I wrote this last fall during Jennifer Louden’s amazing Life Organizing Class. The tribe that took the class with me should recognize them. For the tribe I’ve yet to meet, I hope they help you.
I haven’t felt desire much this week. Or so I thought. I want to feel it. I go into my room hoping to feel it and up feeling overwhelmed instead and retreat to my bed with shadow comfort games. That’s where I was 15 minutes ago, sprawled on my husband’s side with my pillows on top of his when I felt the stirrings of anxiety. I listened to my body and asked myself what the trigger is. I didn’t have an answer because I wasn’t thinking triggering thoughts or doing triggering actions. In that moment, I was in a trigger free zone. Is this another facet to my illness? Do I need to do some work and discover more symptoms, triggers, coping skills? Am I getting worse?
I listened some more. I turned off the game and sat there with the anxiety beginning to tingle in my veins. I didn’t need to remind myself that I was safe and that nothing could eat me because right now, I believed it wholly. I didn’t feel the danger that usually accompanies these tingles, just the tingles getting my blood moving.
I let my thoughts wander some. By this point, my husband came in and kissed me good bye. He and out daughter Abby are off adventuring this afternoon, selecting pies for our Thanksgiving Feast and restocking their Mountain Dew supplies among other things. I got up and walked around my empty house, alone with this tingling. And my thoughts continued to wander as I looked at the parts of my house that need some attention or looked at the ingredients I will be using to make tonight’s meatloaf dinner. And I heard Lora’s voice exhorting the closet writers among us to write and I began to question.
What if this tingle I’m feeling isn’t anxiety? What if it is desire? How often do I feel desire and mistake it for anxiety because the initial sensations are the same?
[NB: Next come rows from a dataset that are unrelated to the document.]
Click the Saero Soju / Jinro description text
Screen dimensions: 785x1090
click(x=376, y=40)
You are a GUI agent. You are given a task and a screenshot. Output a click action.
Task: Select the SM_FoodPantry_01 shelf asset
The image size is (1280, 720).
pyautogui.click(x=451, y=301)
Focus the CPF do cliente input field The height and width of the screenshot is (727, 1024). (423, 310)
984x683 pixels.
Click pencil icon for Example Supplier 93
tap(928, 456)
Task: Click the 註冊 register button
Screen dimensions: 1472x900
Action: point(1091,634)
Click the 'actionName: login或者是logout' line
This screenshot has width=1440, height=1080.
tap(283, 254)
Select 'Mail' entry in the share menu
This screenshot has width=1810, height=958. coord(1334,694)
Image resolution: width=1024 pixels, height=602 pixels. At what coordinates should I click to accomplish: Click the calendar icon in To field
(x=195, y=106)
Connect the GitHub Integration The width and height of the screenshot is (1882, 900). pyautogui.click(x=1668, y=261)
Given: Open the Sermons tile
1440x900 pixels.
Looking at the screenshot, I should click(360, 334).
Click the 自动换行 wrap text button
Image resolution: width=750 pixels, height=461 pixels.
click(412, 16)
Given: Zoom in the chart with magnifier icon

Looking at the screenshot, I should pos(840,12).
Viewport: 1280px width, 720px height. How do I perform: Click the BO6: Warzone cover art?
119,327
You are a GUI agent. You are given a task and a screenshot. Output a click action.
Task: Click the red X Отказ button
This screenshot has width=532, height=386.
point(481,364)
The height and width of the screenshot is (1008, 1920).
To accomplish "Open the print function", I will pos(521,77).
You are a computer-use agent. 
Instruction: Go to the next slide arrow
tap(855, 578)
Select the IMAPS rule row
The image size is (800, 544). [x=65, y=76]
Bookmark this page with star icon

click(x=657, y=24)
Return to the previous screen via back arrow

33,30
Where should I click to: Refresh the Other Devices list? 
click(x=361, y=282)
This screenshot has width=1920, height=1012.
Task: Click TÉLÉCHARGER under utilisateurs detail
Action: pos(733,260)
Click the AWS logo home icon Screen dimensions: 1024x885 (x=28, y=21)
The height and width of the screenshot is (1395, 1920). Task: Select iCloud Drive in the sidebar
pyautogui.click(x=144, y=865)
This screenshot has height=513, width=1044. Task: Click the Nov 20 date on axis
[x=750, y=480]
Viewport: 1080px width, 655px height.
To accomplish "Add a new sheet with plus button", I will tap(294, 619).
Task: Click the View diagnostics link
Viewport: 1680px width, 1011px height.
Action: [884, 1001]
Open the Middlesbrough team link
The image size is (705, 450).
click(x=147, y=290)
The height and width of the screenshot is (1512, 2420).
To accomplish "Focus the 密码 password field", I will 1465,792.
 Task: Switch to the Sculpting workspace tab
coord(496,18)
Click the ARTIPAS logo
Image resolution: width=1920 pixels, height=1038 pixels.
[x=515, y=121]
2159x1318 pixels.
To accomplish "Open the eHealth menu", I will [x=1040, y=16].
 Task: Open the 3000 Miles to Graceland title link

Am I finally understanding how to dance with anxiety? Is this what “If you are to create, you must invite anxiety in. But then you must manage it.” means? (Jen, I know those are your words, but I cannot find what book I’ve memorized them from).
I’ve noticed as I spun these words, the feeling morphed from an almost pins and needles tingling to alternating between feeling hungry and sated. Excitement races through me the same way panic does. Have I been too consumed by the fear of panic and anxiety that I have ignored the call of desire and creativity?
I need to listen some more. Something woke up inside me today. I’m not sure what it is, but I appreciate it’s arrival. I’ve taken small steps towards creativity and peace today as a result. Nothing extravagant, just large enough to be a reminder that if I move, bad things will not happen and the good things are worth it.